28日のNY株式市場はまちまち 原油急落と好決算でダウ上昇も半導体株に売り スペースXは反発

2026年7月29日 10:08

28日の米株式市場では、原油価格の下落と好調な企業決算を背景に大半の銘柄が上昇した。一方、半導体株は引き続き下落した。

ダウ工業株30種平均は1.10%上昇し、S&P500種株価指数は0.28%上昇した。ハイテク株比率の高いナスダック総合指数は0.22%下落した。ソフトウエア株が上昇したものの、半導体株の続落を補いきれなかった。

ホルムズ海峡周辺で米国とイランの敵対行為が起きていないことを受け、原油価格は一段と下落した。国際指標である北海ブレント原油は5%近く下落し、1バレル82ドルを下回った。1週間足らず前には100ドルを付けていた。米国指標のウエスト・テキサス・インターミディエート(WTI)も同時点で4.44%下落し、1バレル79ドルを下回る水準で推移した。

新たな報道によると、湾岸諸国は、支払いが任意であることを条件に、ホルムズ海峡を通過する船舶からイランが料金を徴収できるようにする提案を支持している。

ロイター通信は、海峡の対岸を管轄するオマーンがこの計画について他の湾岸諸国の支持を取り付けたと詳しく報じた。関係国間の交渉は継続しているもようである。

この提案は、マラッカ海峡で導入されている仕組みに類似する。インドネシア、マレーシア、シンガポールは、環境保護や捜索・救難活動などに充てるため、船舶に任意の拠出を求めている。

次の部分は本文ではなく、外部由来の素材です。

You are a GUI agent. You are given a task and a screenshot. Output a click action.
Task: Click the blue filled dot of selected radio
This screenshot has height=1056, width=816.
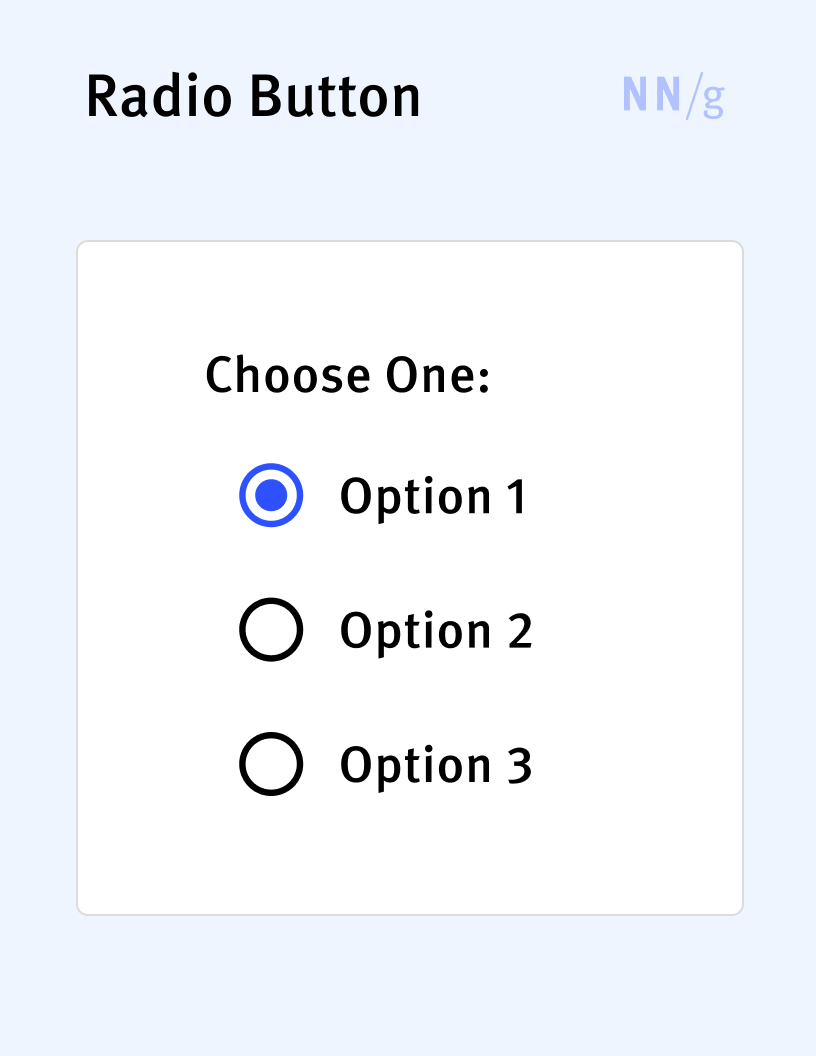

この日の取引ではアップルが注目を集めた。株価が一時342.89ドルまで上昇し、時価総額は初めて5兆ドルを超えた。ロイター通信によると、高値時点の時価総額は5兆360億ドルで、5兆ドルに達した企業としてはエヌビディアに続く2社目となった。

アップルは、ここ数週間にわたり下落しているエヌビディアを抜き、世界で最も時価総額の大きい企業となった。エヌビディア株は、半導体セクター全体の売りが広がる中で下落している。

アップルは30日に決算を発表する予定である。世界的な半導体不足の影響について説明するとみられている。半導体不足を受け、同社は6月に製品価格を引き上げていた。

スペースXは序盤の下げから切り返し、この日の取引を前日比2.56%高の116.41ドルで終えた。一時107.01ドルまで下げ、IPO価格の135ドルを約21%下回った。終値でもIPO価格を13.8%下回り、6月16日に付けた最高値225.64ドルからは100ドル超安い水準にある。